The Drucker-Prager material constant, $\alpha$, is related to the friction angle, $\phi$, as,

$$\alpha=\frac{2\sin \phi}{\sqrt{3}(3-\sin \phi)}$$ (23)

Knowing $E_{11}$, $E_{33}$,$\nu_{12}$, $\nu_{31}$ (Table 3) and using $\phi=20^0$ [9] Eq. (21) was solved incrementally and the predicted elastic-plastic stress ($\tau_{31}$)-strain ( $\gamma_{31}$) relationship is shown in Fig. 3(a).

Eq. (21) also represents the variation of $G/G_{max}$ which is usually found in traditional analysis of dynamics of soils.
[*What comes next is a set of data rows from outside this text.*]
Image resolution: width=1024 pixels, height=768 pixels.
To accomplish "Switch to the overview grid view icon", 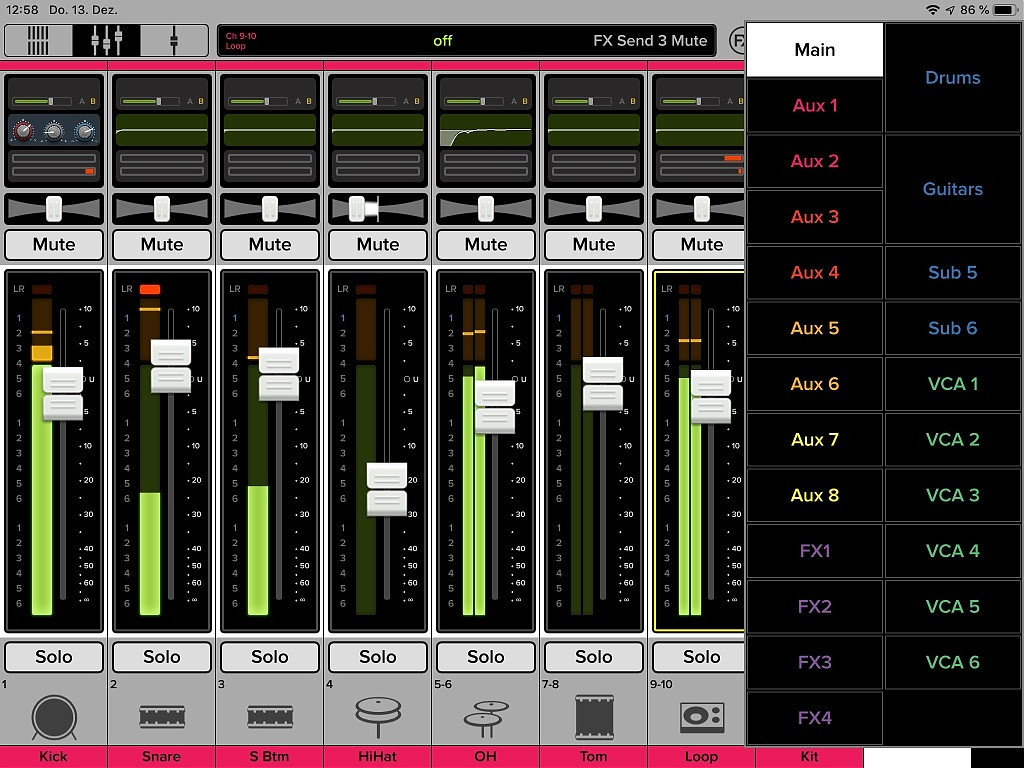I will pyautogui.click(x=38, y=41).
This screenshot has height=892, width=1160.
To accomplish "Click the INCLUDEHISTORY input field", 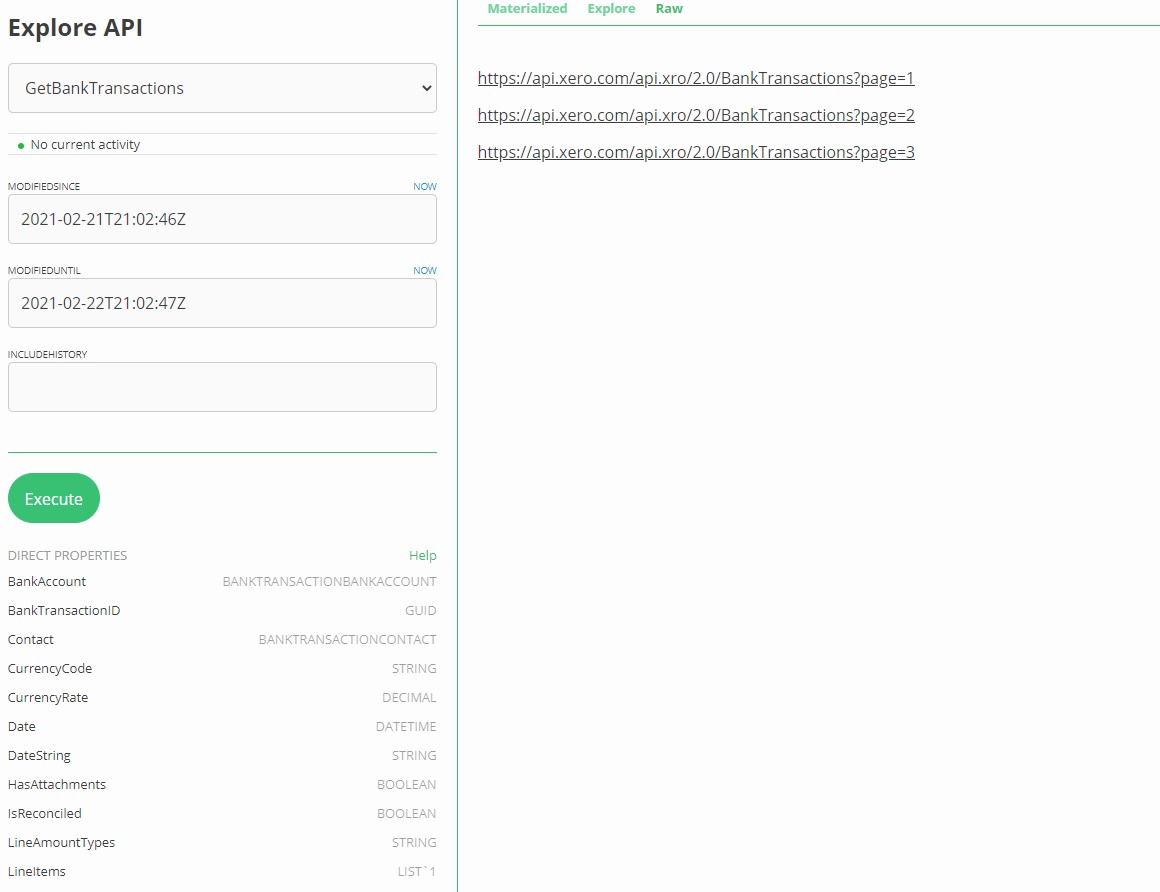I will [x=222, y=387].
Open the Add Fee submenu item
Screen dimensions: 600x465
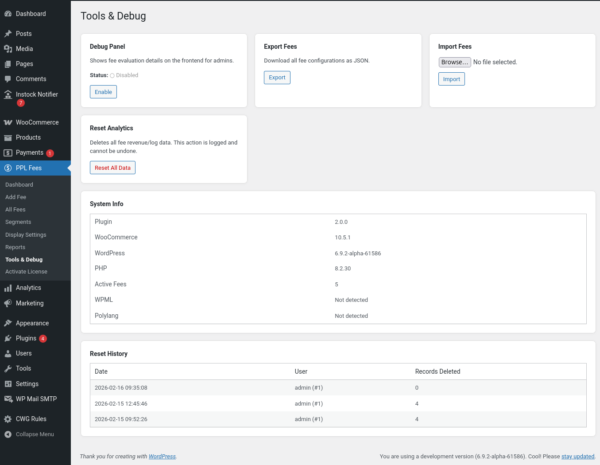[18, 197]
The term inside the bracket in Eq. (21) is the elastic-plastic shear modulus, which is dependent on the stress deviator and reduces with increase in stress/strain. Fig. 3(b) shows the predicted reduction of shear modulus in terms of dimensionless parameters $G_{31}/G_{31 max}$ versus $\gamma_{31}$.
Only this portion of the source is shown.